**Dataset excerpts**
○ ○ ○

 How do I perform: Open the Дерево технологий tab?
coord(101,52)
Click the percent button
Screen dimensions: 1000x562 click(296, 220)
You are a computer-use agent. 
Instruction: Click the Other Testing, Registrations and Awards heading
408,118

○ ○ ○

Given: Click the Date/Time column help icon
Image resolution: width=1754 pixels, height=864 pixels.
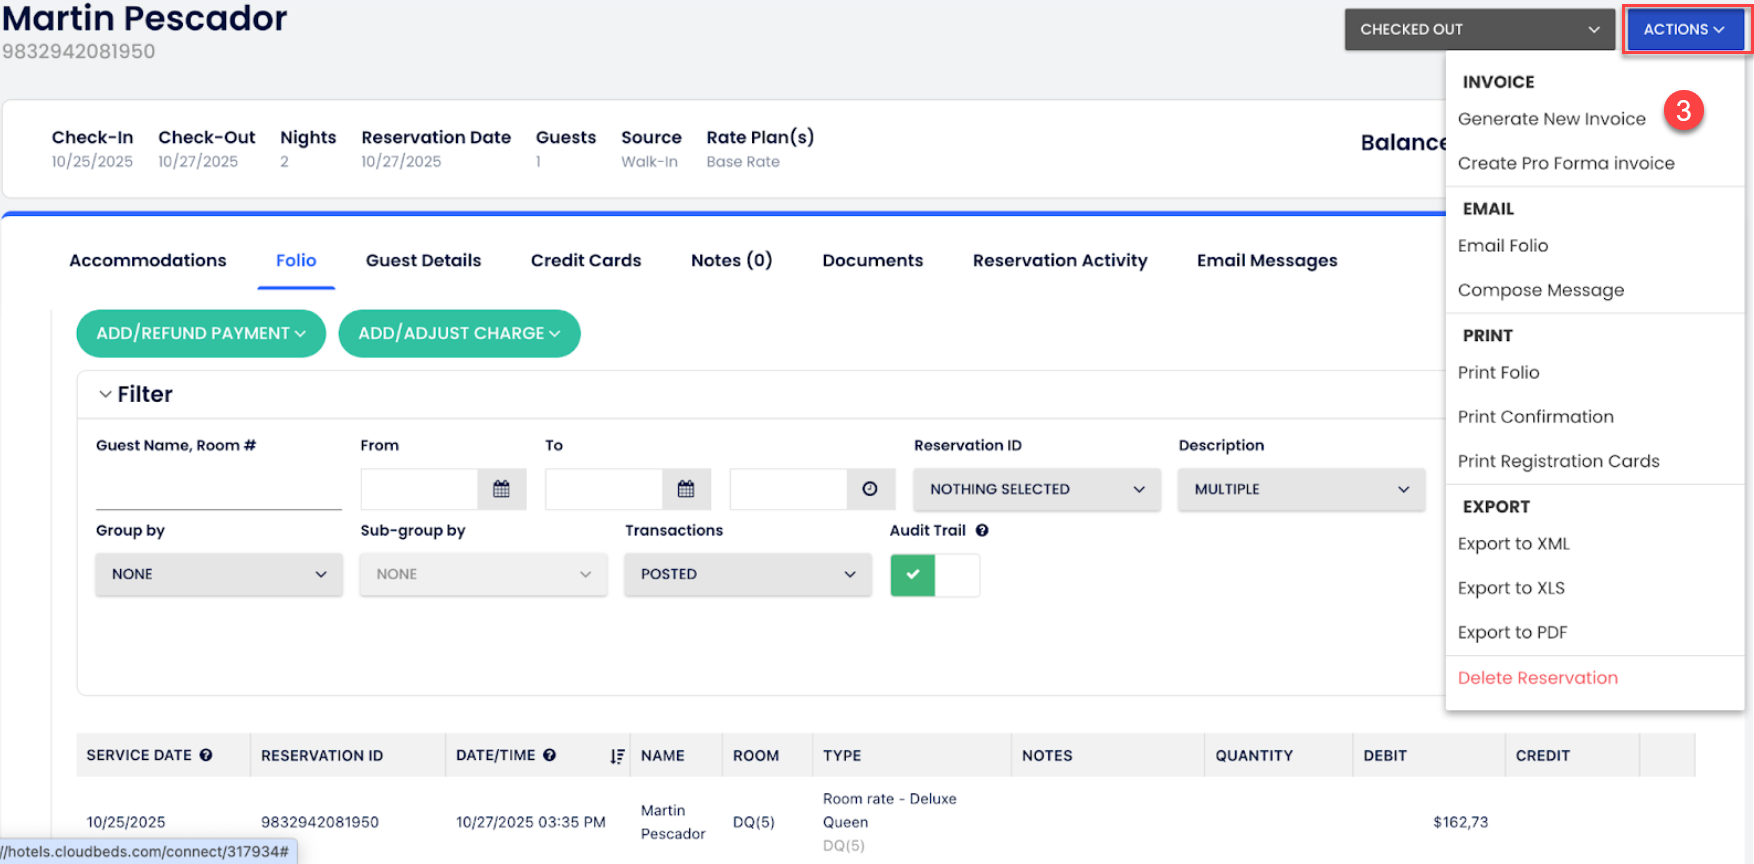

○ ○ ○

**Your assignment**
In the entries above, the lines from the one bearing "Given: Click the Date/Time column help icon" up to and including the one bearing "Image resolution: width=1754" should be transcribed exactly; no other line is wanted.

**Result below**
Given: Click the Date/Time column help icon
Image resolution: width=1754 pixels, height=864 pixels.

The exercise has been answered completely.